2. The scanning frame for detecting building materials according to claim 1, wherein the fixing mechanism comprises a positioning bolt (8), the top surface of the supporting rod (5) is provided with a deep groove matched with the positioning bolt (8), and the positioning bolt (8) penetrates through the supporting block (2) and is clamped with the deep groove at the top end of the supporting rod (5).

3. The scanning frame for detecting building materials according to claim 1, wherein a slot is formed in the rear wall of the sliding groove (13), a clamping block matched with the slot is arranged on the back surface of the sliding block (11), a through groove (10) is formed in the front surface of the sliding groove (13), and a clamping block matched with the through groove (10) is arranged on the front surface of the sliding block (11).
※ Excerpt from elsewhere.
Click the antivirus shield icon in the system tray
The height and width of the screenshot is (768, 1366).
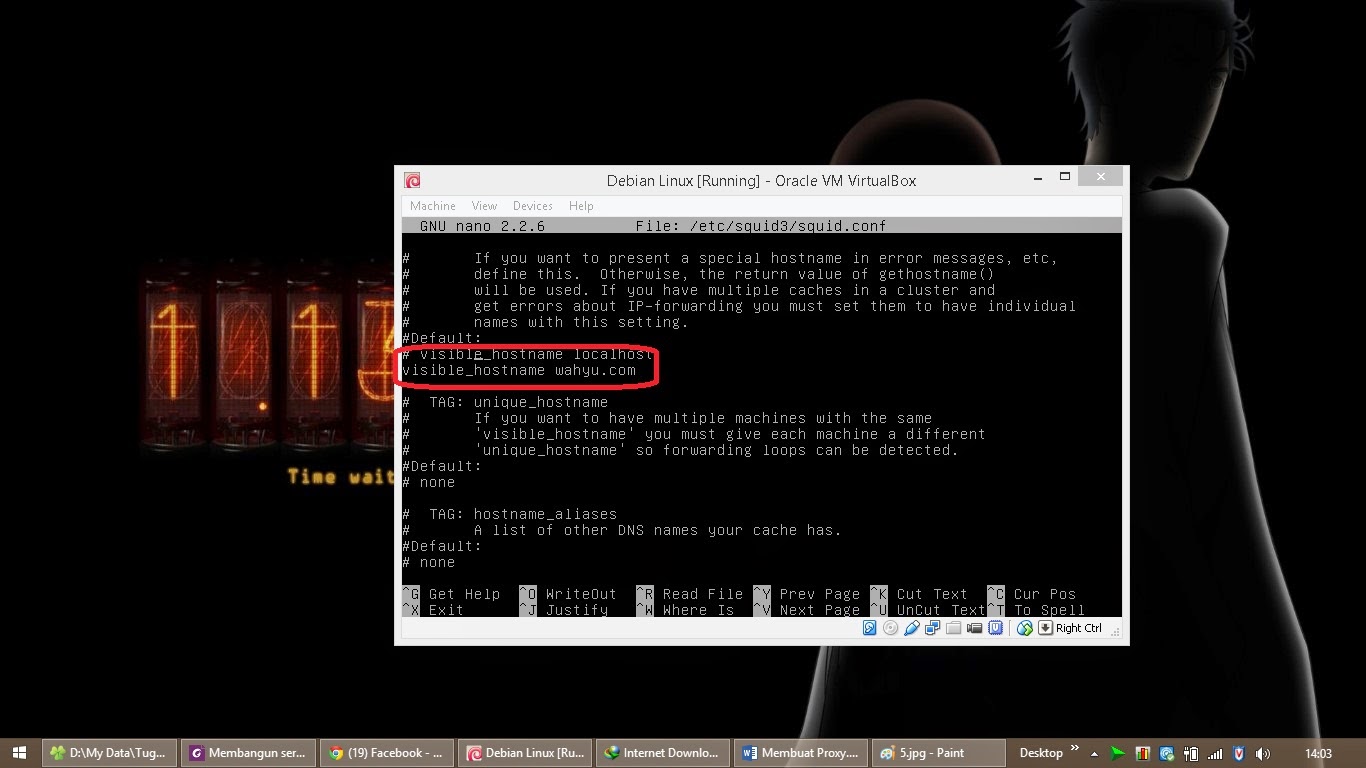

4. The scanning rack for detecting building materials according to any one of claims 1 to 3, wherein the positioning mechanism comprises a positioning screw (12) and a positioning hole (14), the positioning hole (14) is located on the upper surface of the scanning rack body (1) and is communicated with the through groove (10), the inner surface of the positioning hole (14) is provided with a thread matched with the positioning screw (12) and is sleeved with the positioning screw (12), and the bottom end of the positioning screw (12) penetrates through the positioning hole (14) and is overlapped with a clamping block on the front surface of the sliding block (11).

5. The scanning frame for detecting building materials according to claim 1, wherein a scale (16) is arranged on the back surface of the scanning frame body (1), and a handle (15) is fixedly connected to the back surface of the scanning frame body (1).